***** DATA ROWS
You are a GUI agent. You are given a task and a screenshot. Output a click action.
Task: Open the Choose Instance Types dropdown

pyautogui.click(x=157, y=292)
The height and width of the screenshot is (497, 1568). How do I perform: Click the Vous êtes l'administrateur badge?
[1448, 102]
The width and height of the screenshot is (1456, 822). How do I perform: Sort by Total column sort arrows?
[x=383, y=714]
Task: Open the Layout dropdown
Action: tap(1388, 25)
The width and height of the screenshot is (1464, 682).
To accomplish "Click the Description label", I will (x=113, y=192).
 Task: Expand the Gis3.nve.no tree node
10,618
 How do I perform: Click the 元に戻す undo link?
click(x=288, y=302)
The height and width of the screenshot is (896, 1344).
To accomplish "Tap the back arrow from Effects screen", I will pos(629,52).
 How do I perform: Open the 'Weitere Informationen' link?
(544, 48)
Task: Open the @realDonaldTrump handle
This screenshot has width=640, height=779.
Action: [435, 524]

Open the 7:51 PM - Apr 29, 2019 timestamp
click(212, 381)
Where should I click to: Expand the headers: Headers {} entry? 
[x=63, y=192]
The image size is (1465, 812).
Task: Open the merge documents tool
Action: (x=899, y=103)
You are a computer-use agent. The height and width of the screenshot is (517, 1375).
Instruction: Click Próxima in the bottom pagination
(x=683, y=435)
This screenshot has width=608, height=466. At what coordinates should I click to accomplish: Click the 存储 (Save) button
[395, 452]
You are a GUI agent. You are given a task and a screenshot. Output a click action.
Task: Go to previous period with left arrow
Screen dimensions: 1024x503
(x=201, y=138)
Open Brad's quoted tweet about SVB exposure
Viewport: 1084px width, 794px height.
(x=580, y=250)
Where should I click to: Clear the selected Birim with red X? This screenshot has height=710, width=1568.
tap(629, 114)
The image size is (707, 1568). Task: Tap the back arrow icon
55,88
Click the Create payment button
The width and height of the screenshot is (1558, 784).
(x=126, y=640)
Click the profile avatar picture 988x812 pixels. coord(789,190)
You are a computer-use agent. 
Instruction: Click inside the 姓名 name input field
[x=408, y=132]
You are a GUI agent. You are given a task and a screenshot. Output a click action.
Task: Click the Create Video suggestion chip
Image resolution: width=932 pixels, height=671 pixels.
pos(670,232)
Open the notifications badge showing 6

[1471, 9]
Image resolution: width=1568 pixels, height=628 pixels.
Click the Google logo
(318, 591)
**********
PROBLEM DESCRIPTION: Copy the data word for word, starting at the line containing "The width and height of the screenshot is (1456, 822)." and ending at the line containing "click(x=288, y=302)".

TASK OUTPUT:
The width and height of the screenshot is (1456, 822). How do I perform: Sort by Total column sort arrows?
[x=383, y=714]
Task: Open the Layout dropdown
Action: tap(1388, 25)
The width and height of the screenshot is (1464, 682).
To accomplish "Click the Description label", I will (x=113, y=192).
 Task: Expand the Gis3.nve.no tree node
10,618
 How do I perform: Click the 元に戻す undo link?
click(x=288, y=302)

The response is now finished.